お寺の手帖

「お寺の手帖」は暮らしの中で役に立つお寺の知識や、宗派や尊像など、
みなさまが興味をもたれるお話を当寺副住職の浅井将玄がわかりやすく語ります。

今月の聖語 令和元年8月

2019年9月1日(日)

お寺の本堂前の掲示板に毎月今月の聖語として日蓮聖人のお言葉を掲示させていただいております。

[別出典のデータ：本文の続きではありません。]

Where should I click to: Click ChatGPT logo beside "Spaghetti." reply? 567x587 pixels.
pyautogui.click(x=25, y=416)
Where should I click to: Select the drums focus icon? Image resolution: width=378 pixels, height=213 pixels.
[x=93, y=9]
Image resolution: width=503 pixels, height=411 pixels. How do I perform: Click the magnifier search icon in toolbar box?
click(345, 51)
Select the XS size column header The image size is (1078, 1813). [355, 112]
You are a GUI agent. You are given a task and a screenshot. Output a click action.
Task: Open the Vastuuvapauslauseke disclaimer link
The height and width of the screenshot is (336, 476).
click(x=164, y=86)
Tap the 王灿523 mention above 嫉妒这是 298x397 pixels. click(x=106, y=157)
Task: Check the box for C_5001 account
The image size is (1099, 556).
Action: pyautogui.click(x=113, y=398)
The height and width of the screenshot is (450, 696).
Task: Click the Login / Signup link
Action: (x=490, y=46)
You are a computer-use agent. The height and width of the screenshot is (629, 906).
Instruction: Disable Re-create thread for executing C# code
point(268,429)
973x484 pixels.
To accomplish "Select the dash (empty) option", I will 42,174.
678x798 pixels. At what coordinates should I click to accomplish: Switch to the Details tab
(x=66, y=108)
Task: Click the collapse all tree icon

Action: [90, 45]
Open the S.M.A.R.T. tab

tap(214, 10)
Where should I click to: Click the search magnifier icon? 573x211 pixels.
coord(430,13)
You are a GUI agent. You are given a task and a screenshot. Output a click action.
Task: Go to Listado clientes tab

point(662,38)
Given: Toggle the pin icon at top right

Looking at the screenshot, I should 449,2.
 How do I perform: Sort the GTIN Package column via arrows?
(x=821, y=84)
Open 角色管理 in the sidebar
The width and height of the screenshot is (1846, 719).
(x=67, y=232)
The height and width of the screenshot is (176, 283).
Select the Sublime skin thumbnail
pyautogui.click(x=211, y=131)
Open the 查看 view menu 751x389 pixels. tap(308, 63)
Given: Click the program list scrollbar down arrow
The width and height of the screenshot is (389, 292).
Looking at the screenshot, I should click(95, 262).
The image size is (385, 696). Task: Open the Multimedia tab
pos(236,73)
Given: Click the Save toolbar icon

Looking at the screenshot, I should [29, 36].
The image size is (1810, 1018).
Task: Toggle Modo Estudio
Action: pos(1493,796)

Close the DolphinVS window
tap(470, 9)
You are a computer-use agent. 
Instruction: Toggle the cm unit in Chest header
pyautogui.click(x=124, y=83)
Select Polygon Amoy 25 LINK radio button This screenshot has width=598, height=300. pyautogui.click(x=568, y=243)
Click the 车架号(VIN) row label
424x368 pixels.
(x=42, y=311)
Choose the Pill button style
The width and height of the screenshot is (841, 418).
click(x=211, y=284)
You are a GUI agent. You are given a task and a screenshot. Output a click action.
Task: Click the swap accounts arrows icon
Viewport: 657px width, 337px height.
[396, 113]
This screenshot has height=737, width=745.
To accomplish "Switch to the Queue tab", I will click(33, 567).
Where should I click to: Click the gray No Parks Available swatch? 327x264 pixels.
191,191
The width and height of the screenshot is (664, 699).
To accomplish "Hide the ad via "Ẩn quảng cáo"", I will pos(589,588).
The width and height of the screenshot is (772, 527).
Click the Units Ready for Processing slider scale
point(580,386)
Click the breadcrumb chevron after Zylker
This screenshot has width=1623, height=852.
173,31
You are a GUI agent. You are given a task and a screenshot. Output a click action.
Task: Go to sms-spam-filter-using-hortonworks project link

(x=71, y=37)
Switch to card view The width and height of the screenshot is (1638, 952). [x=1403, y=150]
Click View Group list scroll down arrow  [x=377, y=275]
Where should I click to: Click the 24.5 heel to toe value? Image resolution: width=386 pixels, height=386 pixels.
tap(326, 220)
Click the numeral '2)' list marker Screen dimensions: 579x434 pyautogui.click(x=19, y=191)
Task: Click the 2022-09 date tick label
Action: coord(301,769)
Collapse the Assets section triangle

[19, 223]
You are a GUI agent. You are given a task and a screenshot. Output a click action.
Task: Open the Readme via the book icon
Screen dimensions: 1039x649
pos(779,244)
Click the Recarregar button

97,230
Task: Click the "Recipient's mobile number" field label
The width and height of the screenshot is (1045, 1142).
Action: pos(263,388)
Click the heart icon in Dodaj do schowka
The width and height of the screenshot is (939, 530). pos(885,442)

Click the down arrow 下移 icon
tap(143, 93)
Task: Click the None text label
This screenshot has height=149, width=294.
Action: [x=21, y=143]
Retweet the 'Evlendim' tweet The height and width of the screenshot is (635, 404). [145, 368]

御檀家様の中で読み忘れてしまった方の為にもこちらで毎月あげていきたいと思いますので拝読頂けたら幸いです。

日蓮聖人御遺文 「御輿振御書」

「滅するは生ぜんが為

下るは登らんが為」

解説〜プラス思考〜

昔ある村に「三年峠」と呼ばれ恐れられた峠がありました。そこで転んだら3年しか生きられないというので、みんな注意して歩きました。ところがある男が転んでしまったのです。

「俺はもう3年しか生きられない」

と嘆き悲しみました。そこへ別の男が現れ

「もう一度峠へ行って、今度は10遍でも20遍でも転べばいい」

と言いました。

「逆に考えれば1遍転べば3年は確実に生きられるということ。それなら転ぶほどその分長生きできるぞ」。

物事は受け取り方次第です。ピンチの裏には同じ量のチャンスが用意されてるものです。

日蓮聖人ご遺文「御輿振御書」

本書の題「御輿振」とは、寺社の僧徒や神人が朝廷や幕府に対して仏力・神威をかざして訴えを主張したことです。かつてはそういったことが度々行なわれていました。

日蓮聖人は伝教大師最澄の

「末法の時代に近づくとき、法華一乗の教えが弘まる」

との言葉を引き出され、逆に正法興隆の契機になると述べられています。